WaPo: “Thomas Stovall grew up in a strict Baptist family in Mississippi and always believed that anyone involved with abortion was destined for hell.
But his lifelong conviction crumbled when his wife, Chelsea, was 20 weeks pregnant with their third child. Tests showed a severely malformed and underdeveloped fetus, one that was sure to be stillborn if carried to term. There was other devastating news, too. Continuing with the pregnancy could threaten Chelsea’s health and future fertility, doctors warned.
The couple live in Arkansas, which has a near-total ban on abortion and is surrounded by states with their own highly restrictive laws. So they drove 400 miles to reach a clinic in Illinois where they could end the pregnancy. As they did, Stovall says he’d decided he was “dead wrong about abortion being a sin.”
He began knocking on doors, hoping to change other men’s minds and help get an abortion measure on the state ballot this fall.

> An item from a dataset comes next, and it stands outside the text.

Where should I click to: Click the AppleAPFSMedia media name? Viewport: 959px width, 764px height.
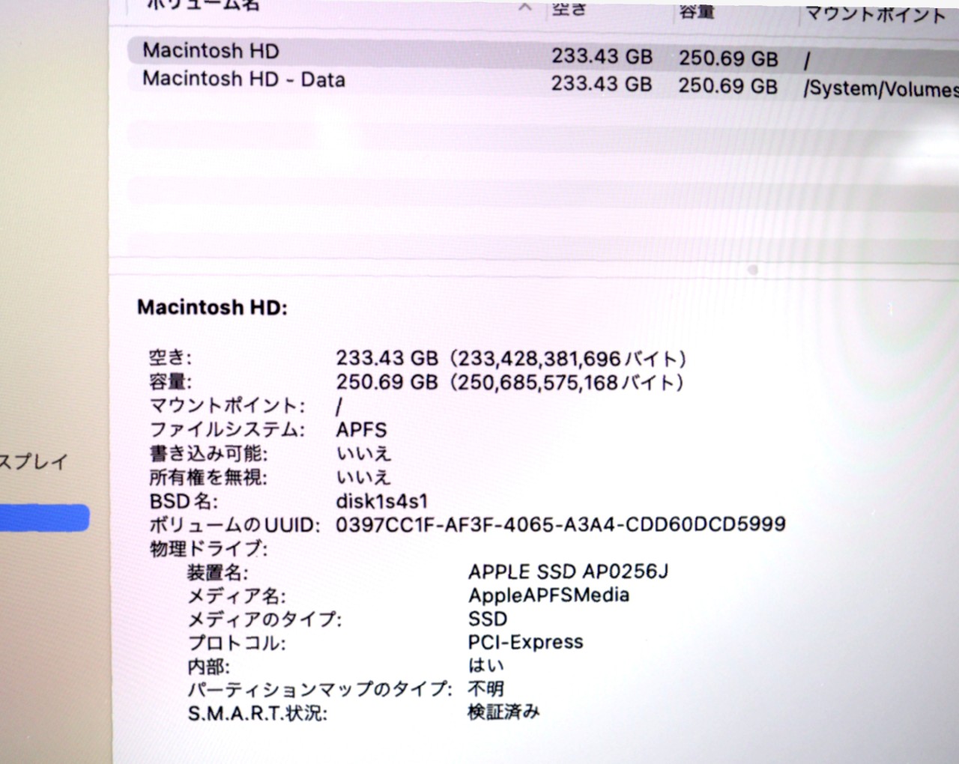pos(548,595)
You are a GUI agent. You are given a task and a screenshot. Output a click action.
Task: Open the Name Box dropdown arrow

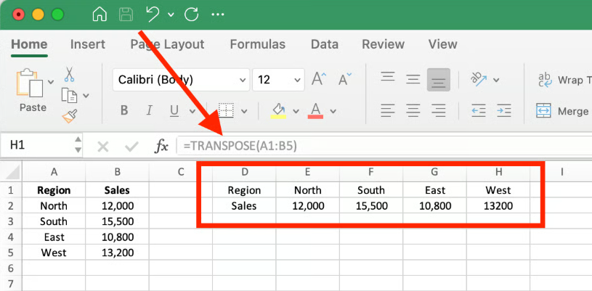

Two years after the Supreme Court toppled federal protections for the procedure, growing numbers of men in red states are speaking out in defense of reproductive rights because of the harrowing experiences they’ve seen wives or partners go through when pregnancies went tragically awry, endangering their health or ability to bear children. Some, like Stovall, had been staunch abortion opponents; others concede they’d given the issue little thought until it hit close to home.”